= TASK DESCRIPTION =
Every line in the data below from the one containing "Select the 数据卡片 tag chip" down to the one containing "Open 音频 audio", both included, must be retyped exactly; no other line is to appear.

= MATERIAL SHOWN =

-- -- --

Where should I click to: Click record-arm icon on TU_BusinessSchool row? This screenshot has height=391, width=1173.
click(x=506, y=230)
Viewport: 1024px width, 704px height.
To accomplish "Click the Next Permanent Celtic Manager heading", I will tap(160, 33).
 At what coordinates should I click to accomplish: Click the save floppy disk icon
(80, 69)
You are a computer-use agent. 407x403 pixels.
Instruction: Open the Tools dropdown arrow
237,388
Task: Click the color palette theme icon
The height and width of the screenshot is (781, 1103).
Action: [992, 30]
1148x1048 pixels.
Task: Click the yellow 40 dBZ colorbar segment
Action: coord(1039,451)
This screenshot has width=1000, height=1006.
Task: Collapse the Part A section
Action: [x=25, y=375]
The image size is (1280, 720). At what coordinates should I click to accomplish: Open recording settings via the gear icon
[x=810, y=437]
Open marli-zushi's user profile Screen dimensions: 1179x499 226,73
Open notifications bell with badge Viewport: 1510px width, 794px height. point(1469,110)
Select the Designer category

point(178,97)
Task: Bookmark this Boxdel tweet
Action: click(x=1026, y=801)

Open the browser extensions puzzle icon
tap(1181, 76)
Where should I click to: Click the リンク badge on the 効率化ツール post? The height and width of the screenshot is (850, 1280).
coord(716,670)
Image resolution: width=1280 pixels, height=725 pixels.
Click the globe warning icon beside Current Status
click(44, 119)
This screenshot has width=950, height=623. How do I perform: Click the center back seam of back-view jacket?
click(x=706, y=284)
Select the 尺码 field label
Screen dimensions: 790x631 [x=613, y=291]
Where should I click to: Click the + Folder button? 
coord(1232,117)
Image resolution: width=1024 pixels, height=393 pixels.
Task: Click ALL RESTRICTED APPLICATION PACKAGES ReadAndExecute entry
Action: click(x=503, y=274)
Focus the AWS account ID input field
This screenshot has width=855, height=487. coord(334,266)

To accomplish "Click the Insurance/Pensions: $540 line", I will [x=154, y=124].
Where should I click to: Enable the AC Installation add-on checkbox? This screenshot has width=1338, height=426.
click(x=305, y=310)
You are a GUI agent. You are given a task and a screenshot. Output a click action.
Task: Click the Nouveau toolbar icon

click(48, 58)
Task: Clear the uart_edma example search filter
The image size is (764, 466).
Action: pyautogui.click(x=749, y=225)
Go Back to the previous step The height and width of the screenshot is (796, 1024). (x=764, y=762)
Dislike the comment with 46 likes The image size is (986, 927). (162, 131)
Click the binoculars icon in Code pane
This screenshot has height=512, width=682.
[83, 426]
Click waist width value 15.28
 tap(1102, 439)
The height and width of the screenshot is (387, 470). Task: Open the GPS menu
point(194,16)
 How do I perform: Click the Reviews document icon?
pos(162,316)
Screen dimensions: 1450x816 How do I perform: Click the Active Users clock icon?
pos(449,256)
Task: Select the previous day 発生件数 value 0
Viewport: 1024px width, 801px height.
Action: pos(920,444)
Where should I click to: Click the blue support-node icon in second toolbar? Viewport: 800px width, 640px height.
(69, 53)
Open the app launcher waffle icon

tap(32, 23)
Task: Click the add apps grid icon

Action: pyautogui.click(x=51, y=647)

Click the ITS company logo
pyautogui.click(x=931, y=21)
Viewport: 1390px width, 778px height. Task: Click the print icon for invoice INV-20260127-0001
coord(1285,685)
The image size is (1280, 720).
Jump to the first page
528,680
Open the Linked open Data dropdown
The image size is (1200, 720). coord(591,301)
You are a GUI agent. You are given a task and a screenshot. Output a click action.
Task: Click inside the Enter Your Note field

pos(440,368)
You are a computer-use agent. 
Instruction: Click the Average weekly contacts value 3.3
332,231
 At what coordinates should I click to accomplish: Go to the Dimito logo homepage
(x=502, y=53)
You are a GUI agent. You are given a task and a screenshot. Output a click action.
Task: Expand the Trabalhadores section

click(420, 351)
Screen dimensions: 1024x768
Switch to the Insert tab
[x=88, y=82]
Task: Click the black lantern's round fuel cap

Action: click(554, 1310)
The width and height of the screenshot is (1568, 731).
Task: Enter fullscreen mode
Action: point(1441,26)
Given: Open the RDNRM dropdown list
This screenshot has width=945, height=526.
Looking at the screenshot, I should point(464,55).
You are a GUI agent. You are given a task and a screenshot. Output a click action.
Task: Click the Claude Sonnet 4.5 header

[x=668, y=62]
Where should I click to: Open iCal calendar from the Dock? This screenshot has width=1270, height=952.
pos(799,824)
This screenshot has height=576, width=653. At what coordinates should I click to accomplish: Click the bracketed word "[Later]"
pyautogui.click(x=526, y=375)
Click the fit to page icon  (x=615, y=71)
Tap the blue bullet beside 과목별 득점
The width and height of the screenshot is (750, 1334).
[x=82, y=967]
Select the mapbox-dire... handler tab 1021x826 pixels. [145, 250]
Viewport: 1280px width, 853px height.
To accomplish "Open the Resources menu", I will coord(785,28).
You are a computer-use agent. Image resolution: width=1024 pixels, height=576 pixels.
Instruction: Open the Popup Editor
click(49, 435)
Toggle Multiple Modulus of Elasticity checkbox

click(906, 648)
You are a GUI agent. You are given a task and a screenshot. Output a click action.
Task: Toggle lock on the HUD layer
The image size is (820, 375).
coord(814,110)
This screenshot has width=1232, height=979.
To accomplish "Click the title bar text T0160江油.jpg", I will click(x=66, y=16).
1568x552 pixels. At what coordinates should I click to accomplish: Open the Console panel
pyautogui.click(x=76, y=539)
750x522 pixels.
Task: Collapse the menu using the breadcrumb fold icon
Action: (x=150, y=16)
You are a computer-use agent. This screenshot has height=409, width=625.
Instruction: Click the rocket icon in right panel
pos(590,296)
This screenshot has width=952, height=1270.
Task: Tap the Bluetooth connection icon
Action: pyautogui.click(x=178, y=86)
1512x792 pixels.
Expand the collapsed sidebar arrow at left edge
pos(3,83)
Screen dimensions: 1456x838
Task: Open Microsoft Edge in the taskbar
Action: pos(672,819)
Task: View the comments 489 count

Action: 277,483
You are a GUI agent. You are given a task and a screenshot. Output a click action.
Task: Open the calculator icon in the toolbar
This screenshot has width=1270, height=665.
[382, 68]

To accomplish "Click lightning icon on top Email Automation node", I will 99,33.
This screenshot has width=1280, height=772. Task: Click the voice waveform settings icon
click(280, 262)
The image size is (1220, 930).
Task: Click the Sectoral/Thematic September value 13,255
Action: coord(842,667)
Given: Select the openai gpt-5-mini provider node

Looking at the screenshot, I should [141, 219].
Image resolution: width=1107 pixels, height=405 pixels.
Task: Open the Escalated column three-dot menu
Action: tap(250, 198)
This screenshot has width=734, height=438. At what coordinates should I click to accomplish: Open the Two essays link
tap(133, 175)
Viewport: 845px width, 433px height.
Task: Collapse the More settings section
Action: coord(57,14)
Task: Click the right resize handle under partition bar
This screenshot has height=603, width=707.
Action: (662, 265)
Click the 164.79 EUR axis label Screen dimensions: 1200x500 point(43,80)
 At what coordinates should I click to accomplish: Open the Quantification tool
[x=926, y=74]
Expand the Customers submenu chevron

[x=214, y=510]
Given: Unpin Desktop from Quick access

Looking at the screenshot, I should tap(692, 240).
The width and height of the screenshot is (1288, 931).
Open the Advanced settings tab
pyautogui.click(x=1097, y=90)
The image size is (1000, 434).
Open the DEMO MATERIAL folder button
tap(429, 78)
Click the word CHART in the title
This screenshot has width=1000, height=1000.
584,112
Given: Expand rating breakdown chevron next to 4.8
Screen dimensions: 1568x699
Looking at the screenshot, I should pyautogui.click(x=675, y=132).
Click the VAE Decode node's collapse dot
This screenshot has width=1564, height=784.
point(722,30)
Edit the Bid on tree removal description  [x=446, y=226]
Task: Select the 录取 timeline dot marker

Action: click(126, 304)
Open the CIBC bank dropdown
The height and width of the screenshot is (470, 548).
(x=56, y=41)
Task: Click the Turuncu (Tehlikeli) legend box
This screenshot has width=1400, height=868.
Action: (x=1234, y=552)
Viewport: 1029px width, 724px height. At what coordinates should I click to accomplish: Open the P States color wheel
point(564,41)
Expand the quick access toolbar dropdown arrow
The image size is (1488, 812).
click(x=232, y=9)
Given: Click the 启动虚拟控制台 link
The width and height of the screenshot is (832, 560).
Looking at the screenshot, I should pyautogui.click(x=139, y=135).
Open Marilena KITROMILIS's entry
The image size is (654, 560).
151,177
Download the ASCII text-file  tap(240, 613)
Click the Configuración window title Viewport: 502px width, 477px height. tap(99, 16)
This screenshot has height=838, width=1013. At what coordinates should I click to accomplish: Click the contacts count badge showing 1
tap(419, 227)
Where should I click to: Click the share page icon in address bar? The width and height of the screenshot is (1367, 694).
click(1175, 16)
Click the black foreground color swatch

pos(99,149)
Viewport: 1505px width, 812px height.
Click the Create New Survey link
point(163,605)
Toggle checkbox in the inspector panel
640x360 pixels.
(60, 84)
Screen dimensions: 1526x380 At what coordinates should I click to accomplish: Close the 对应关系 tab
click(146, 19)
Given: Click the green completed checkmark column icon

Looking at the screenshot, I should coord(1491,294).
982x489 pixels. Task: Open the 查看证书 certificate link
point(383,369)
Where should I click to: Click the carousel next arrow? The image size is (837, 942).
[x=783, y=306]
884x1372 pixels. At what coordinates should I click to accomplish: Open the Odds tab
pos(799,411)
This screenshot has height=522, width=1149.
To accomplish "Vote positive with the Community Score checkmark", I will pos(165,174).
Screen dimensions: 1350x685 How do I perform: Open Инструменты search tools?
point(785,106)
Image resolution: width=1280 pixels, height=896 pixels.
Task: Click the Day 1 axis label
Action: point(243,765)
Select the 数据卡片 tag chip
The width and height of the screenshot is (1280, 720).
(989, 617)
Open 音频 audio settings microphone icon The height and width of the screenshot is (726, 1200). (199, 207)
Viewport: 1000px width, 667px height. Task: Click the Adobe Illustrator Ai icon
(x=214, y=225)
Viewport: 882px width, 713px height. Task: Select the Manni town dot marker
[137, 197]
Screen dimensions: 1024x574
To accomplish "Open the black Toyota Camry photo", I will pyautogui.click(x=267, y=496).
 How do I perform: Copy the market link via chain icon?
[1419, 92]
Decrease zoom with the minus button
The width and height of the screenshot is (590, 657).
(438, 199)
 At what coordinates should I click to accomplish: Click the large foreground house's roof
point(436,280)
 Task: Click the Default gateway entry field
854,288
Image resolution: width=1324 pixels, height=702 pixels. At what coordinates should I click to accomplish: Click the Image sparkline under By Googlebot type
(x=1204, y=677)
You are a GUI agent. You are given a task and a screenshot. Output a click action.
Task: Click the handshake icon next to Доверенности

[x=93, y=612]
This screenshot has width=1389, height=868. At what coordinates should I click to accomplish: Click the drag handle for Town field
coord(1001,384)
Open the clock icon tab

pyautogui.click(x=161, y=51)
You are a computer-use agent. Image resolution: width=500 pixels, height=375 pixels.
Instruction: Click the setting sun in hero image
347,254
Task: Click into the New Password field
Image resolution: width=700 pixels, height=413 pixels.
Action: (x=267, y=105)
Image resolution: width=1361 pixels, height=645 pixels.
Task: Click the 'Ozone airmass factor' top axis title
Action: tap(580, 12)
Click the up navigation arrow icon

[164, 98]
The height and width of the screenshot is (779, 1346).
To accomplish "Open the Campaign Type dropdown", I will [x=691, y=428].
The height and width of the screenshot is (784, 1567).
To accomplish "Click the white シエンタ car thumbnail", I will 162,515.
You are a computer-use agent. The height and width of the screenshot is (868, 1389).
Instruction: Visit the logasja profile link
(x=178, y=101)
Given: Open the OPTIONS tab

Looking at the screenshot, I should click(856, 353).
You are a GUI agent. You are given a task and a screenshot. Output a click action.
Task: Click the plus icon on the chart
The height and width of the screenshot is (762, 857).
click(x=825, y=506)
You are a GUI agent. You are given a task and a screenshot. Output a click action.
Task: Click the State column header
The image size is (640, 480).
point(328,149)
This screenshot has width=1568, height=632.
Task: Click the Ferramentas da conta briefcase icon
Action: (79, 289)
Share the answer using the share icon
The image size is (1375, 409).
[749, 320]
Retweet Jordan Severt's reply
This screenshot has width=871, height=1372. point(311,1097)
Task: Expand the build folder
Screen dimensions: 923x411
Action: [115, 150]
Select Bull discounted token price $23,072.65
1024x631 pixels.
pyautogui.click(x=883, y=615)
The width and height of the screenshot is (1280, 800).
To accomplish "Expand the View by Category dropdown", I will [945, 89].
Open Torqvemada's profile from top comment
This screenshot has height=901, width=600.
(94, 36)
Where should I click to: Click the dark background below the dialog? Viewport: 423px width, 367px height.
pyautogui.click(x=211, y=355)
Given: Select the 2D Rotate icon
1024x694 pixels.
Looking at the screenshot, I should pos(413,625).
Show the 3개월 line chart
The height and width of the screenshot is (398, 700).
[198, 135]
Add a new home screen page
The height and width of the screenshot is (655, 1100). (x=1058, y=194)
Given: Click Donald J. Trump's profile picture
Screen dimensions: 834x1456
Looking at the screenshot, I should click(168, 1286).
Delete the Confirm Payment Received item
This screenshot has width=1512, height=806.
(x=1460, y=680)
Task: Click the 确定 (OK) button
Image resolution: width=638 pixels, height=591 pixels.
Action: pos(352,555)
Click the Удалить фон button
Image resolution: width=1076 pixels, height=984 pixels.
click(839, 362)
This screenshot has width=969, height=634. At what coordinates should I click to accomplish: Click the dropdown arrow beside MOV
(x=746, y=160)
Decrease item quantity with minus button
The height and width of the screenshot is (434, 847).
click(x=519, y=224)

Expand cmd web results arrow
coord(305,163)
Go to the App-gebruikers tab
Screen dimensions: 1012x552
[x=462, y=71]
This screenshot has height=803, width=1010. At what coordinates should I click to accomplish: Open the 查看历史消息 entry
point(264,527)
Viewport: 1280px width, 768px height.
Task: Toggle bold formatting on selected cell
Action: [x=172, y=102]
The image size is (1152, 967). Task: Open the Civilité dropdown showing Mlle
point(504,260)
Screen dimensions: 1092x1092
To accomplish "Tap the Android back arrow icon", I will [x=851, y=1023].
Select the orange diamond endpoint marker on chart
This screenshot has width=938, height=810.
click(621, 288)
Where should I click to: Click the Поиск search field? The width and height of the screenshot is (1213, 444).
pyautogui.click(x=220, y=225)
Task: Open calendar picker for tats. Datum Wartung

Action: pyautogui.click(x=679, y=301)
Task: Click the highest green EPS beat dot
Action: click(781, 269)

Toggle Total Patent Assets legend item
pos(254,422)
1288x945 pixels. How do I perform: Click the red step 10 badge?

-- -- --

= WRITTEN SOLUTION =
Select the 数据卡片 tag chip
The width and height of the screenshot is (1280, 720).
(989, 617)
Open 音频 audio settings microphone icon The height and width of the screenshot is (726, 1200). (199, 207)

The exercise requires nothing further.